By Cecile B. Corral -- Home Textiles Today, 2/4/2008 12:00:00 AM

It is only natural that color, rather than pattern, is Barbara Jacobs' guide in creating her new line of rugs.

Treating each piece as a "canvas," the color consultant and interior finishes specialist employs her expertise in creating "harmonious and beneficial spaces" via color with her upscale collections of hand-knotted wool, silk and "allo" Tibetan-weave rugs made in Nepal.

Silk Road Weaves is the title of this line — Jacobs' initial program that has been in development over the past year, but a brainchild of hers since the mid-1990s when she first got the idea to break into textiles.

"Along the way, many years ago, I got involved for a while in some freelance textile design and surface design," explained Jacobs, who is accredited by the International Association of Color Consultants/Designers. "I got into fabric dyeing, and in the course of that became acquainted with rugs and textiles and loved it, and loved learning about historical carpets."

In 1996 she met one of the founders of the Rugmark USA Foundation, the international nonprofit organization devoted to ending child labor in the handmade carpet industry in South Asia.

"That's when I started to think this could happen," Jacobs said. "So I got to work on it while still doing my color consultations."

Jacobs then met with a Nepalese rug factory owner while the latter was in Boston giving a business-related presentation at Harvard. "I got inspired," she said.

Today, Jacobs works with that factory to create her line, which she describes as "100% handmade from the farm to the finished product." Each piece is handmade, hand-knotted of wool from Himalayan sheep. Some pieces include allo, a plant fiber found in the Himalaya Mountains, and others incorporate Chinese silk for accents in patterns.
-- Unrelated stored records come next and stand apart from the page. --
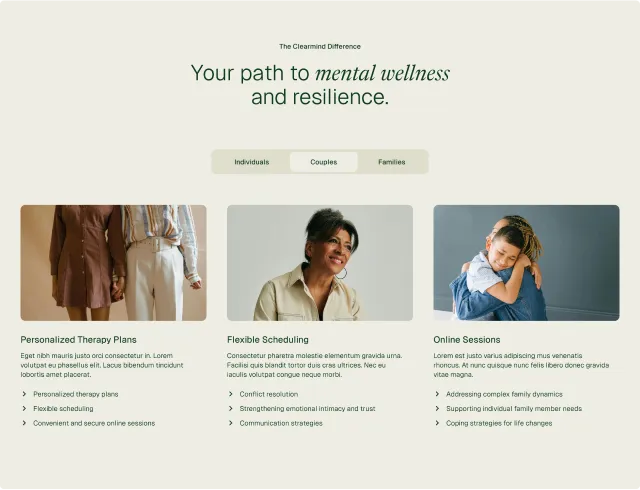
Task: Click chevron beside "Convenient and secure online sessions"
Action: coord(24,423)
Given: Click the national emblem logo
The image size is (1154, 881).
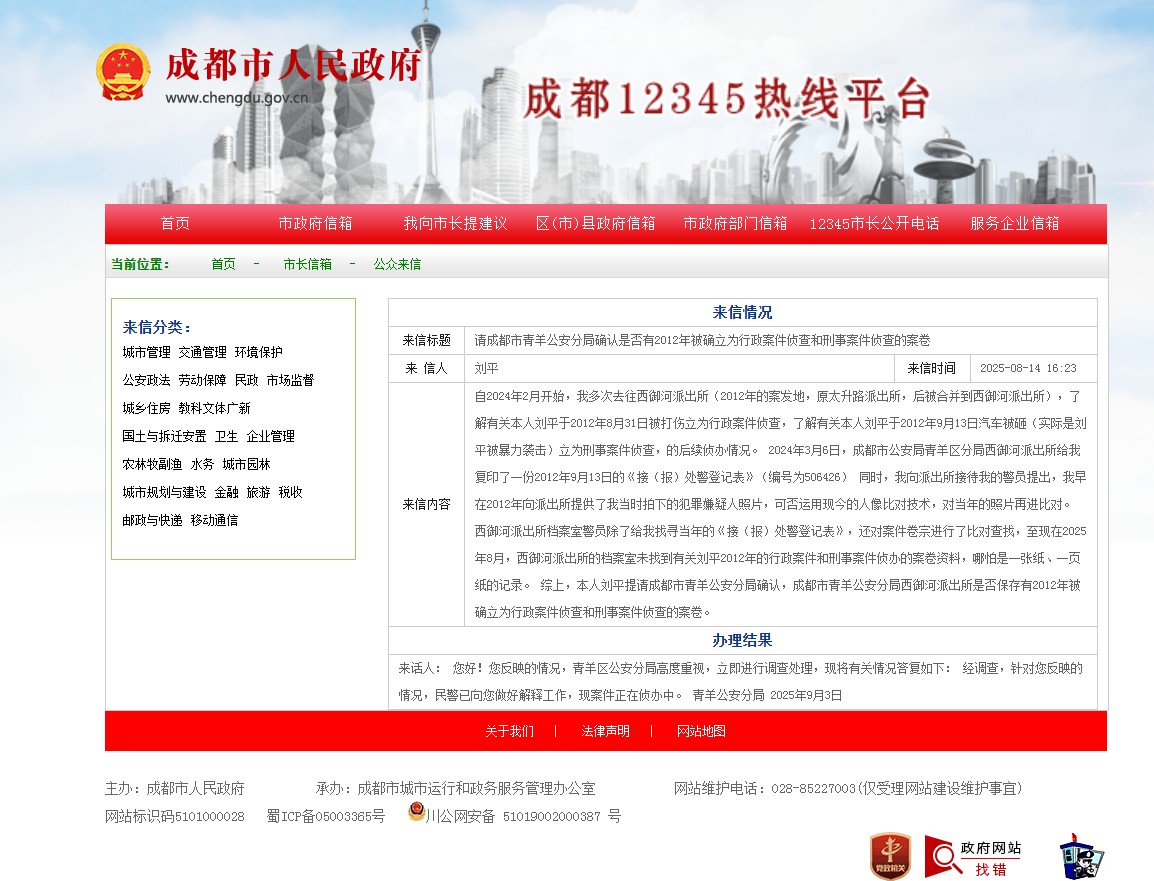Looking at the screenshot, I should tap(123, 72).
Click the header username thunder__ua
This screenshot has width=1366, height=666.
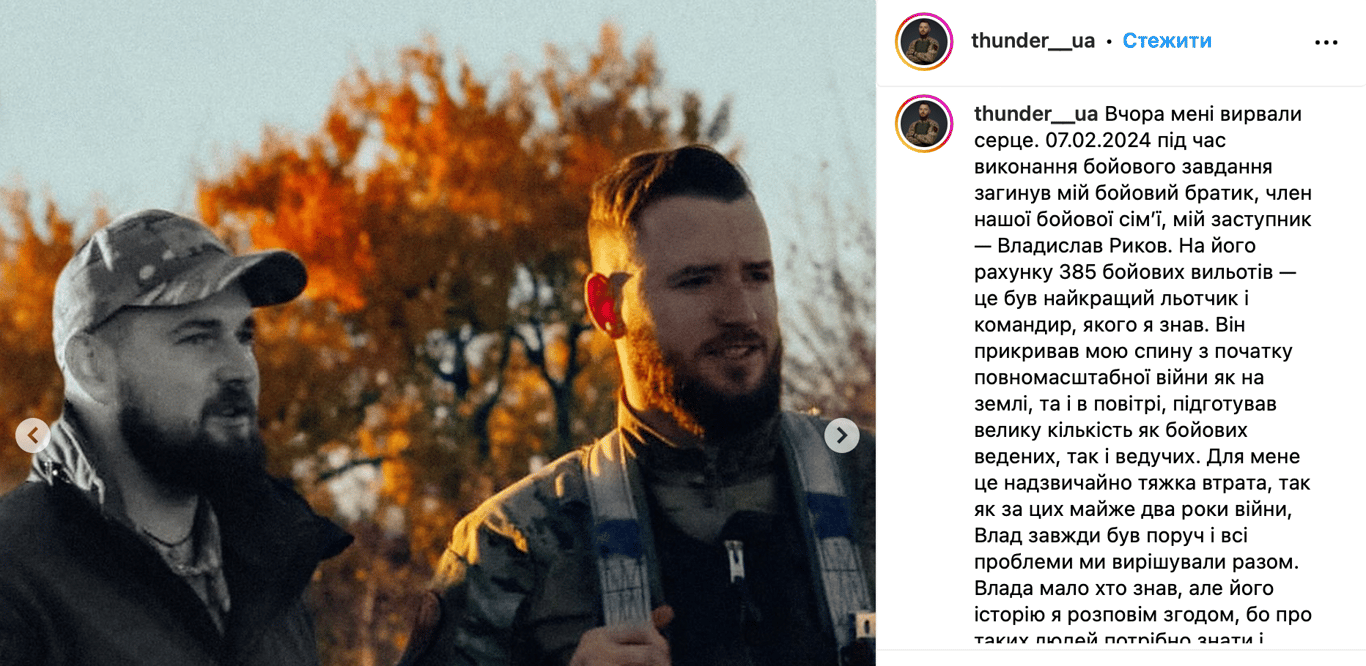1033,41
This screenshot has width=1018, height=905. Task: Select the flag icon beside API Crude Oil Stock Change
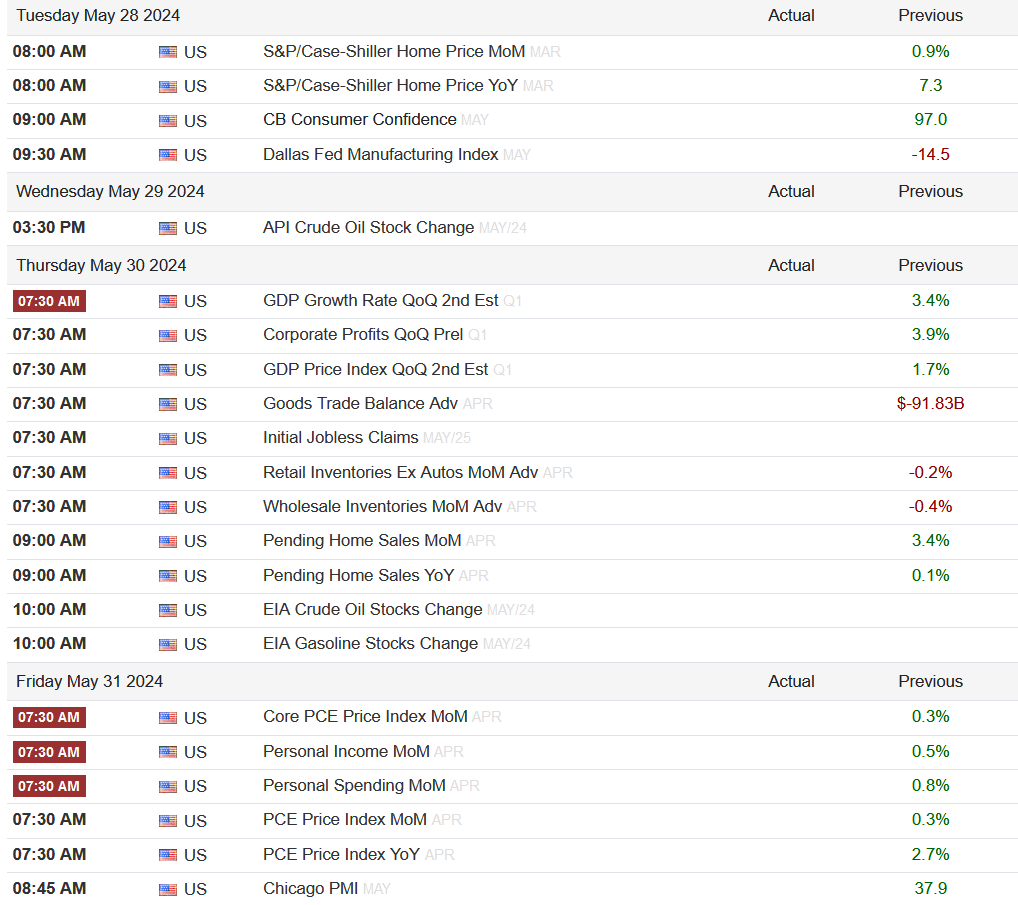(x=168, y=229)
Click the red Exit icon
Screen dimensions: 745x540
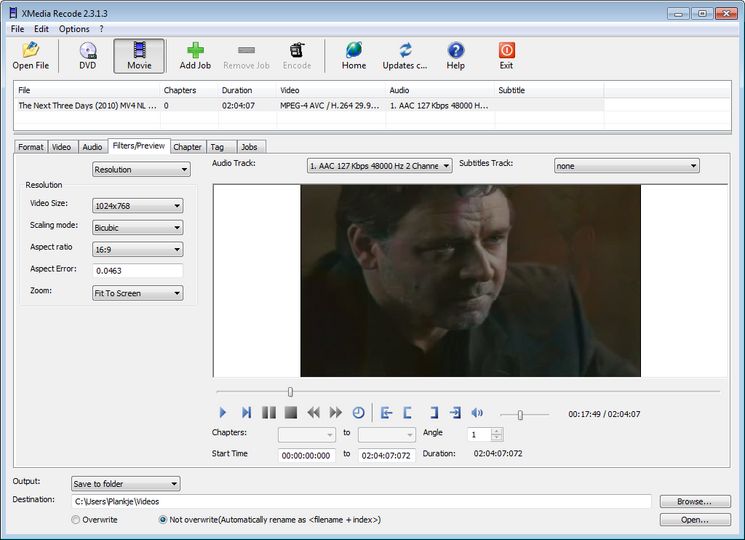[x=506, y=51]
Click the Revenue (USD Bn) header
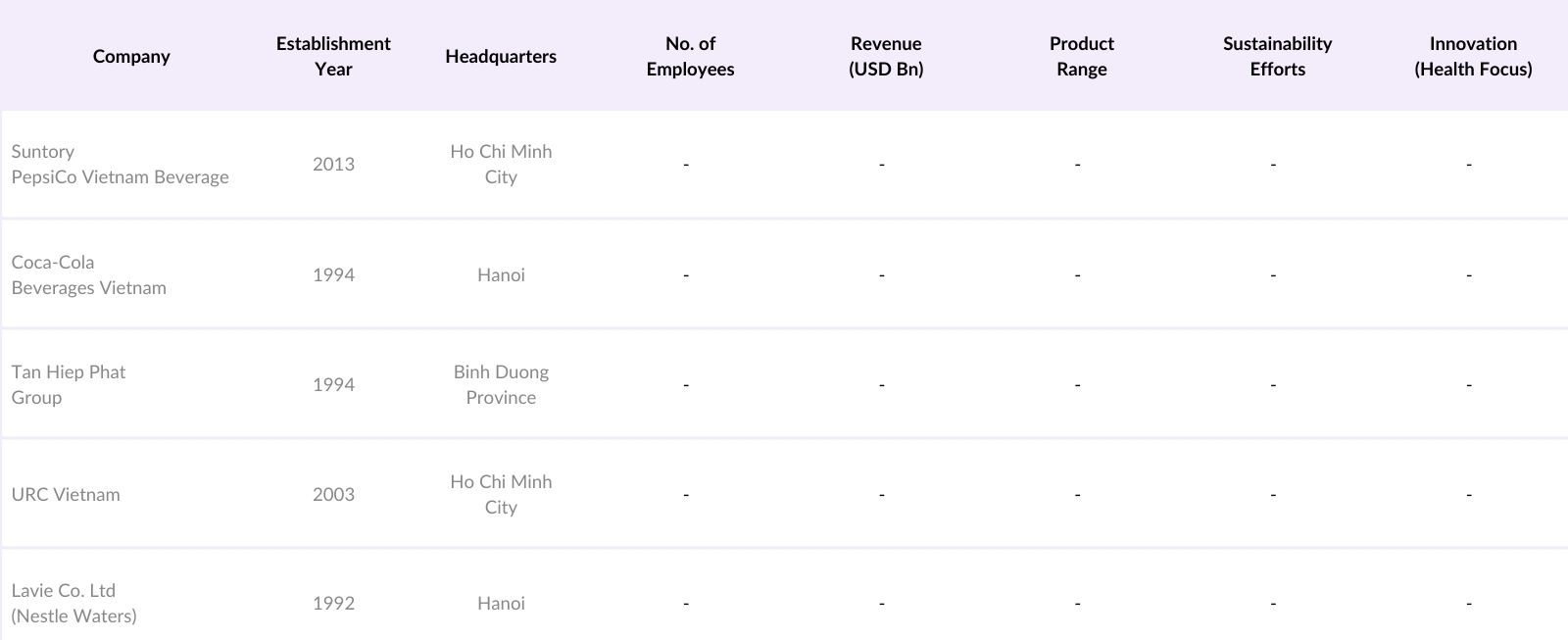 pos(886,56)
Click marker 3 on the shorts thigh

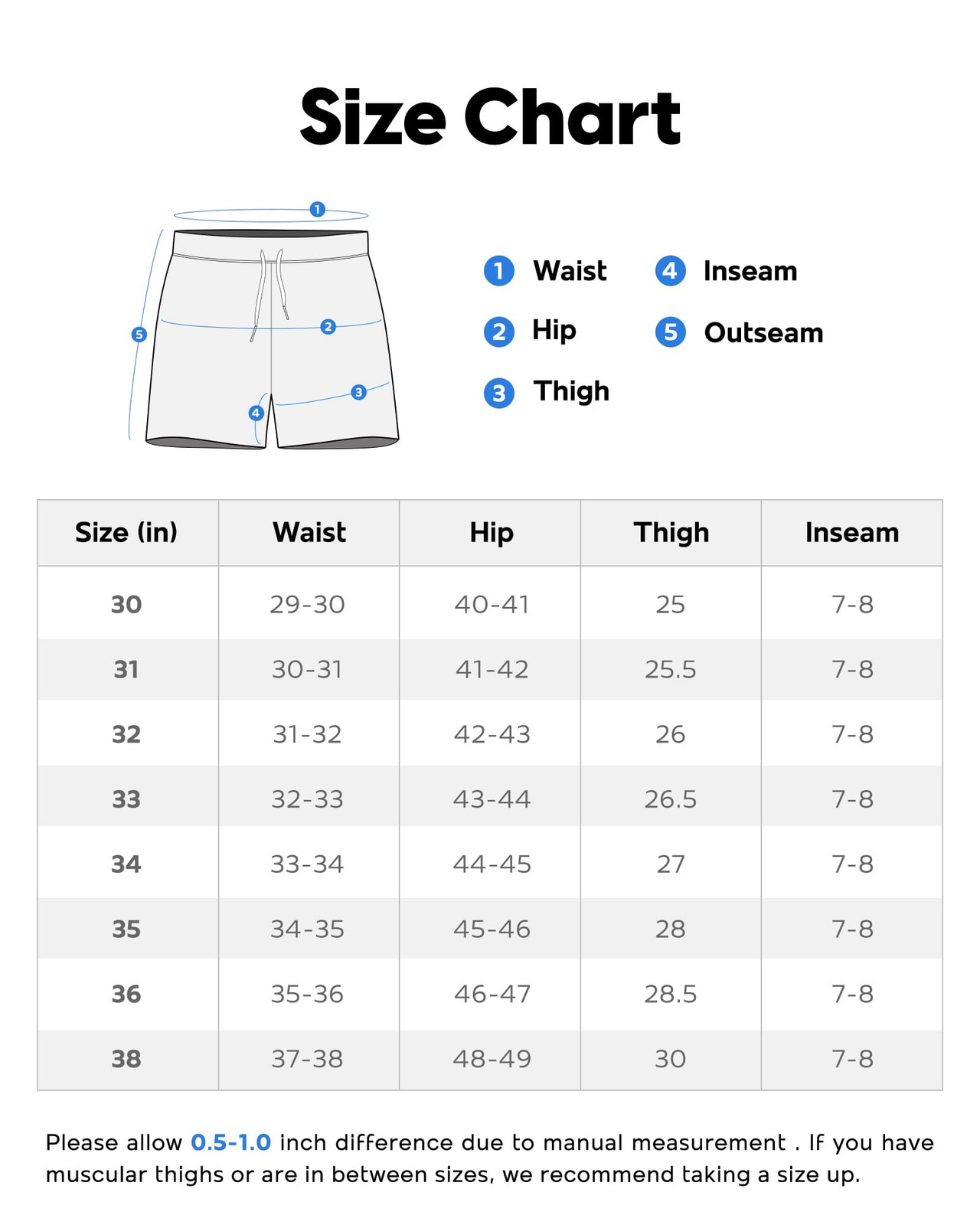[358, 392]
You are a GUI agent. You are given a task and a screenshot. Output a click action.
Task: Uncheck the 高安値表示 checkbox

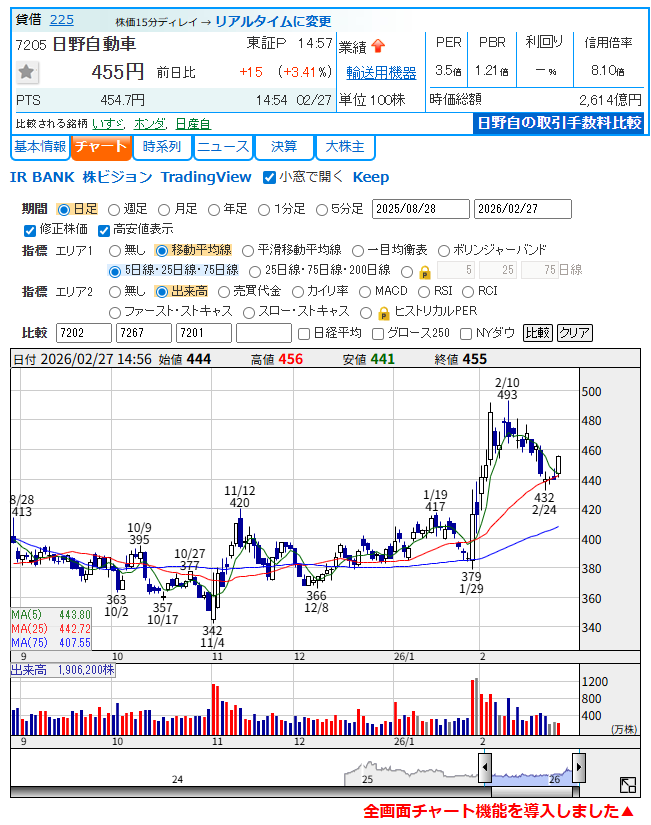[x=104, y=229]
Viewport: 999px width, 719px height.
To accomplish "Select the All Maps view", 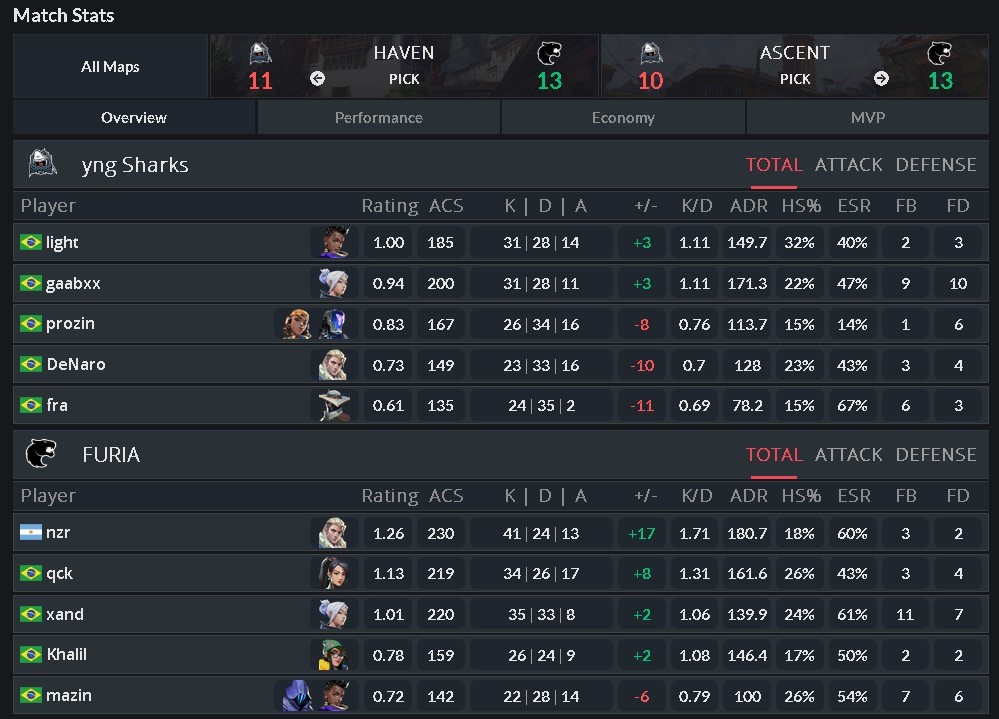I will (x=110, y=66).
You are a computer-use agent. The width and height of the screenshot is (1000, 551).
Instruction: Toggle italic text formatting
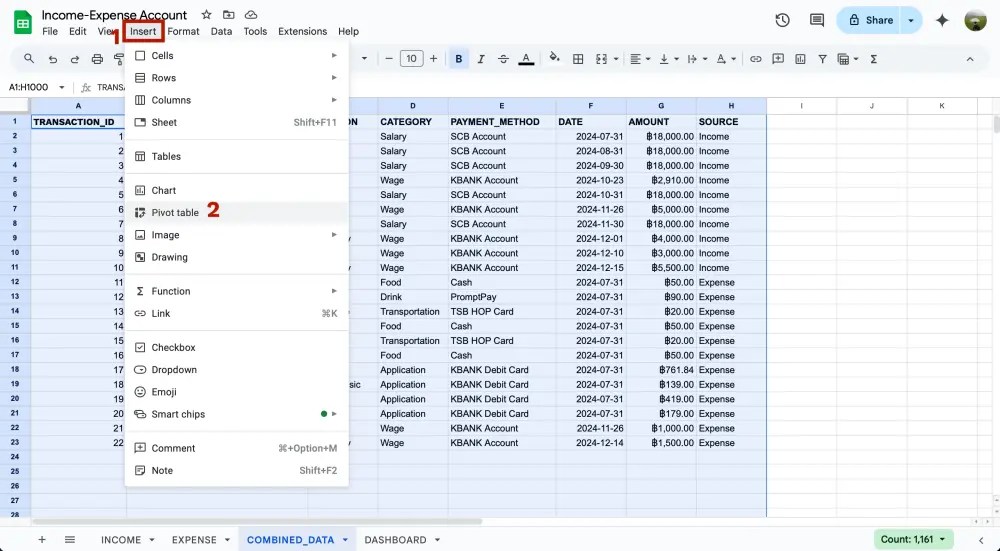(480, 59)
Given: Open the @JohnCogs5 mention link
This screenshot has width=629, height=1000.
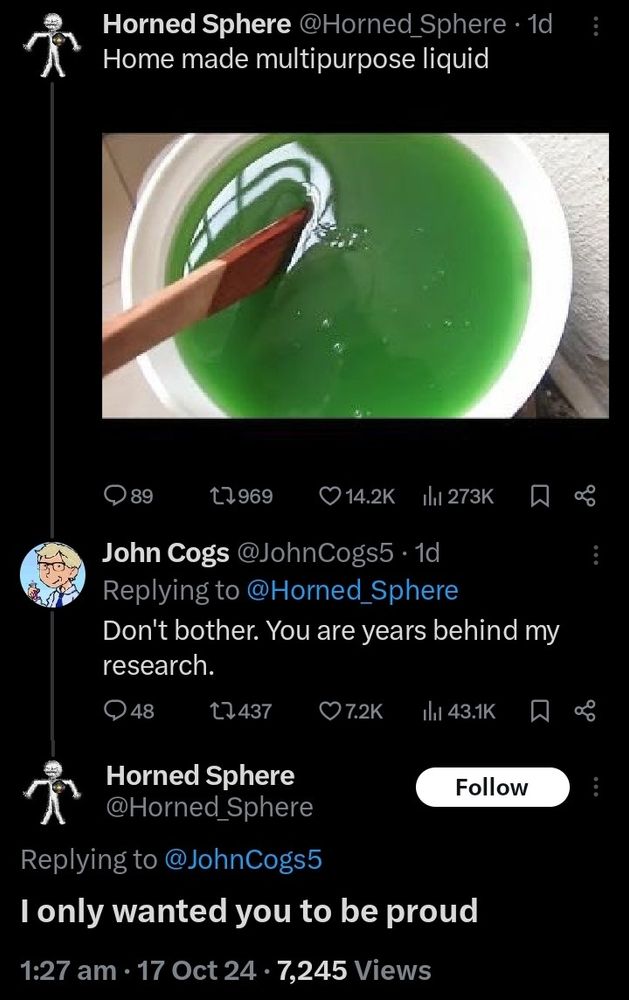Looking at the screenshot, I should pos(241,859).
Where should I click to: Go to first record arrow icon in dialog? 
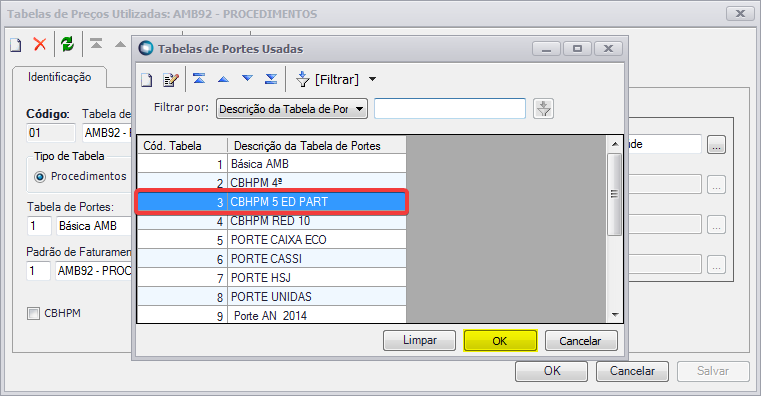click(x=199, y=79)
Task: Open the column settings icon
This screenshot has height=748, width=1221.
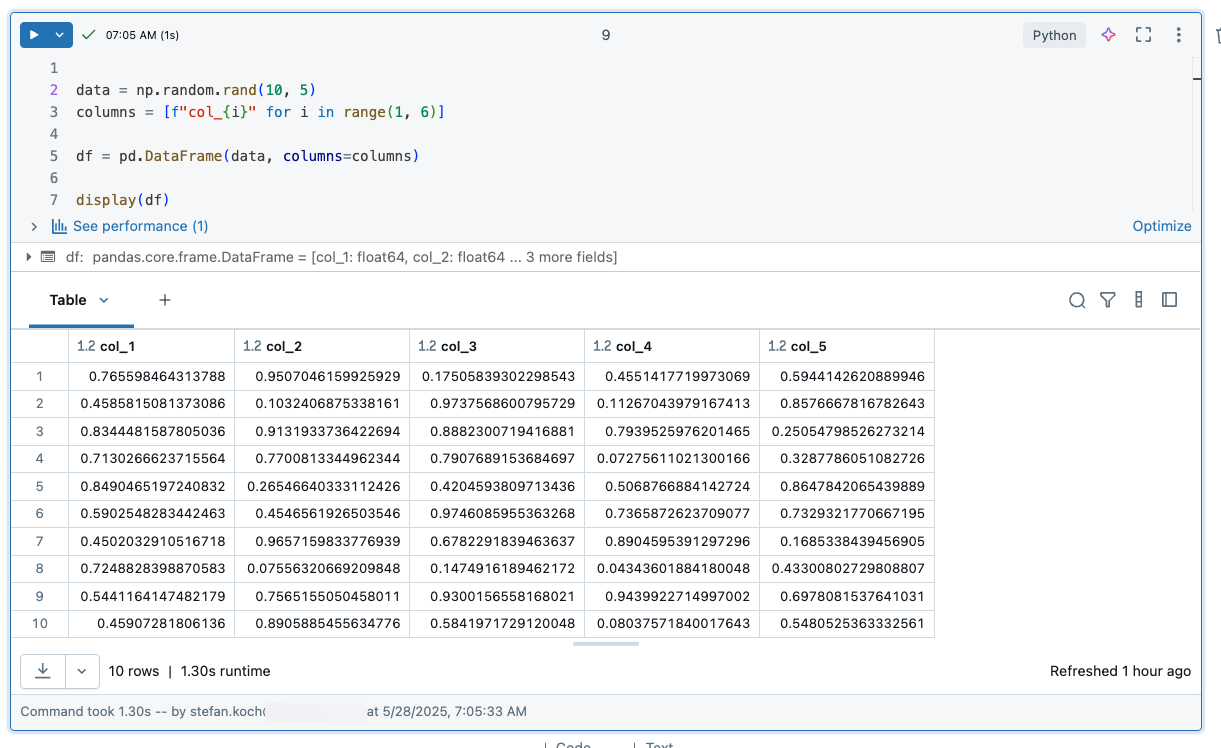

The result is five collections in the current Silk Road Weaves line. Each group includes roughly two to 15 patterns and color combinations that vary in theme, fiber construction and palette. Custom rugs are also available upon request.

"Basically, the work I do is to treat each rug like a canvas," Jacobs said. "I think of it like artwork."

In these nascent stages of the company, Jacobs has partnered with K. Powers & Co., an upscale Boston-area rug showroom that works with architects and interior designers, to showcase her wares.

"I'm looking for different ways to build the line," Jacobs said.

She is considering adding hand-tufted rugs to her assortment in the future. "That would be different and it would use different designs and themes than the hand-knotted rugs," she said.